→ What is needed
Repeat the data exactly, leaving out any image.
Available records: Begin
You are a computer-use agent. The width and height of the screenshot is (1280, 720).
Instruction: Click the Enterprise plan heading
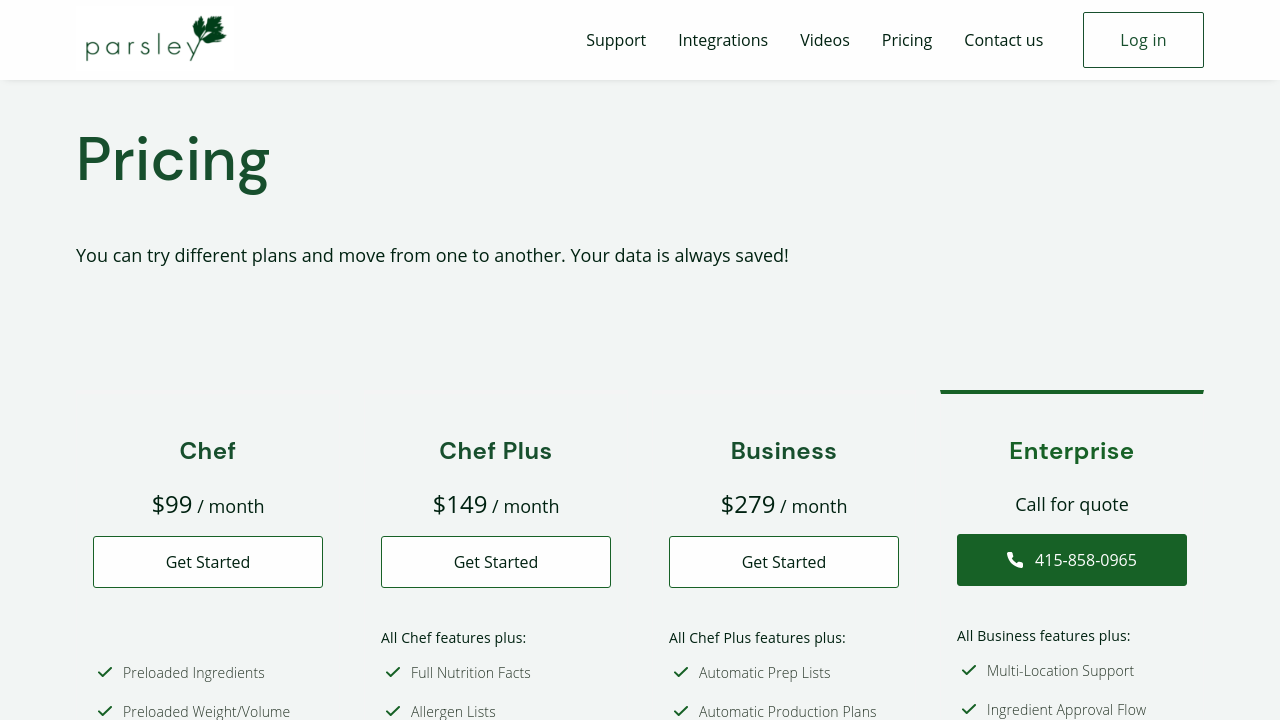pyautogui.click(x=1071, y=451)
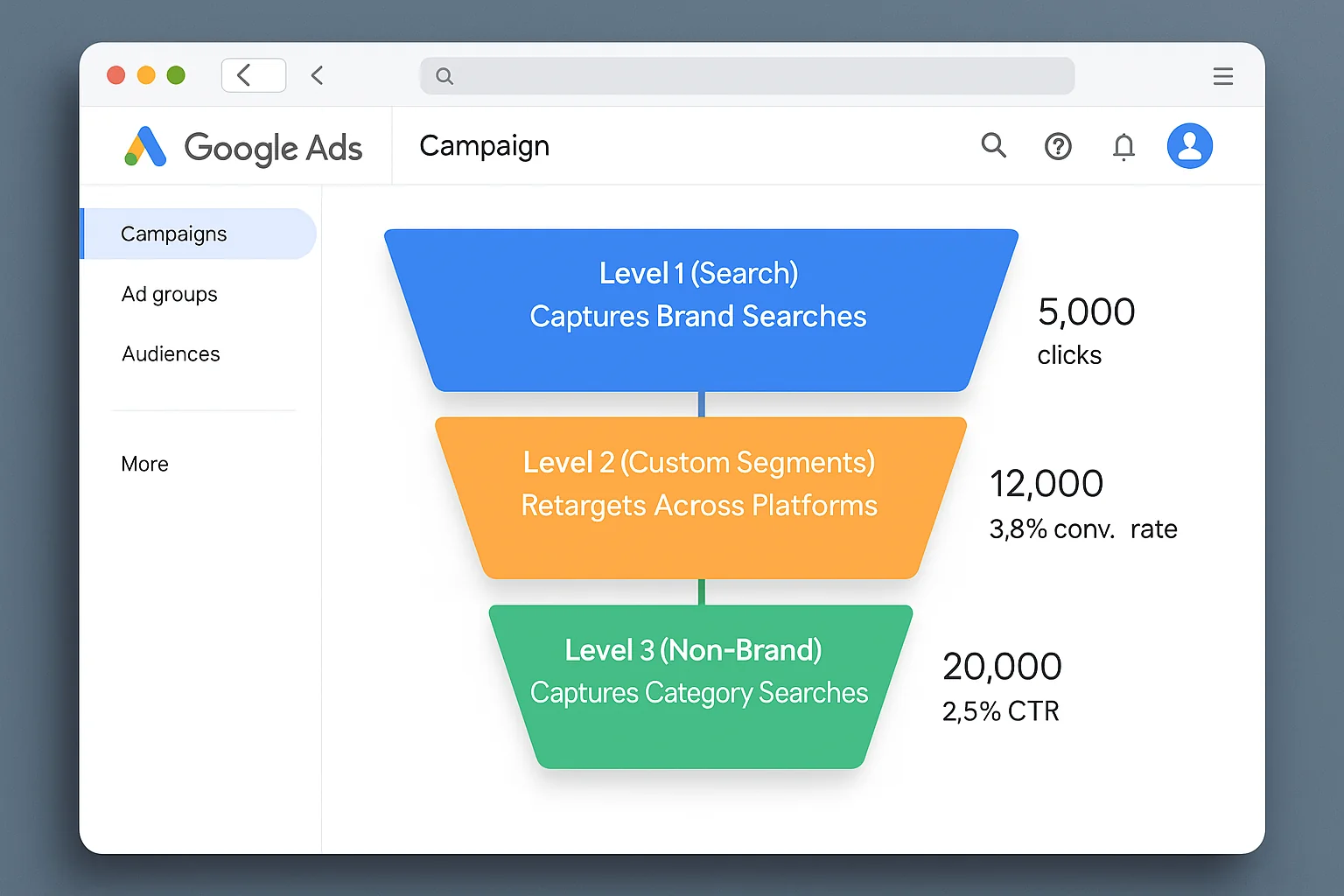The width and height of the screenshot is (1344, 896).
Task: Open the Help question mark icon
Action: click(x=1059, y=146)
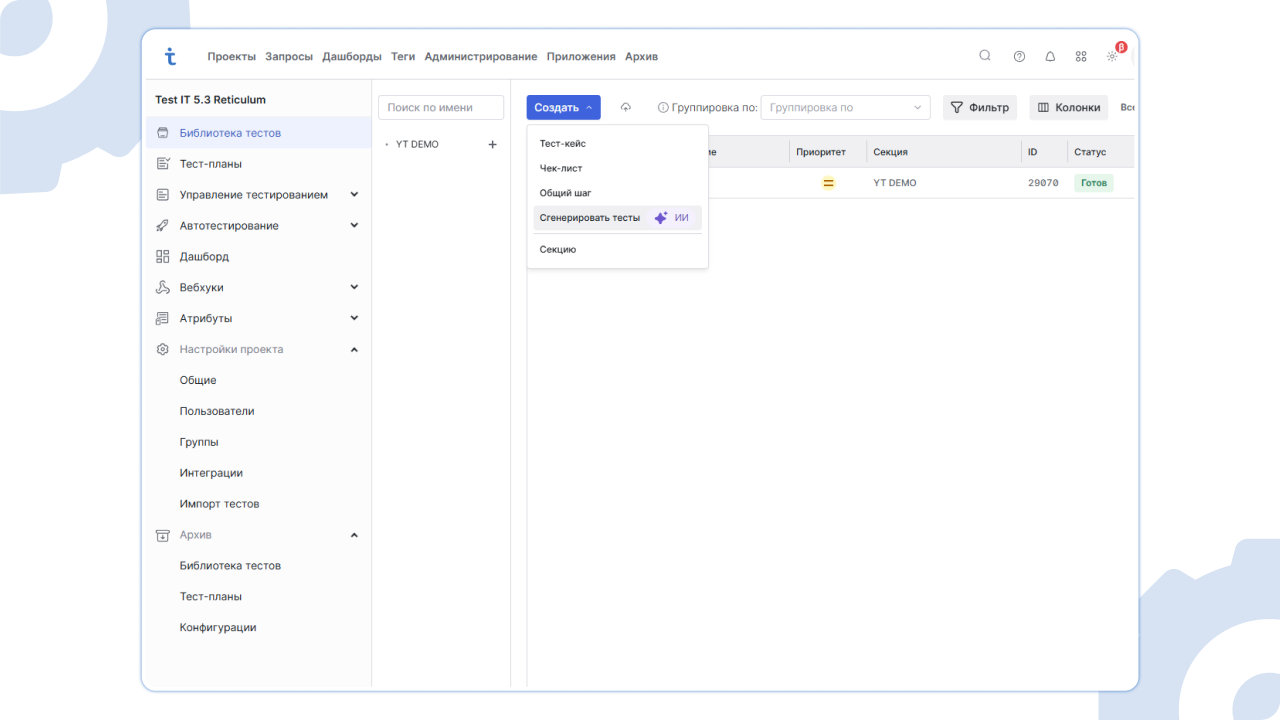Open the Группировка по dropdown

tap(845, 108)

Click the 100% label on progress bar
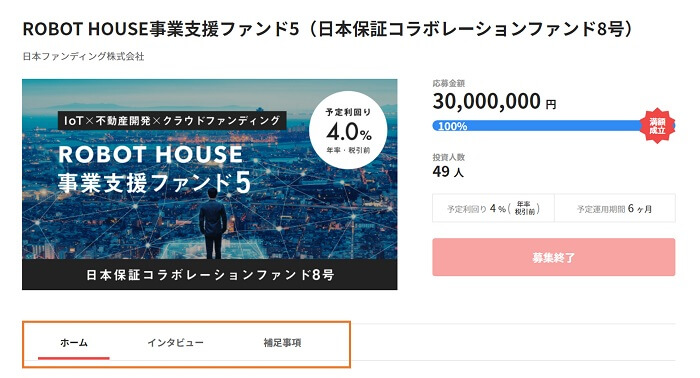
Available records: End
→ Your response
You are a computer-use agent. The width and height of the screenshot is (1280, 720).
Instruction: Click the Enterprise plan heading
pyautogui.click(x=1071, y=451)
The width and height of the screenshot is (1344, 896).
Task: Open the Help question mark icon
Action: click(x=1059, y=146)
Open the Группировка по dropdown

tap(845, 108)

Click the 100% label on progress bar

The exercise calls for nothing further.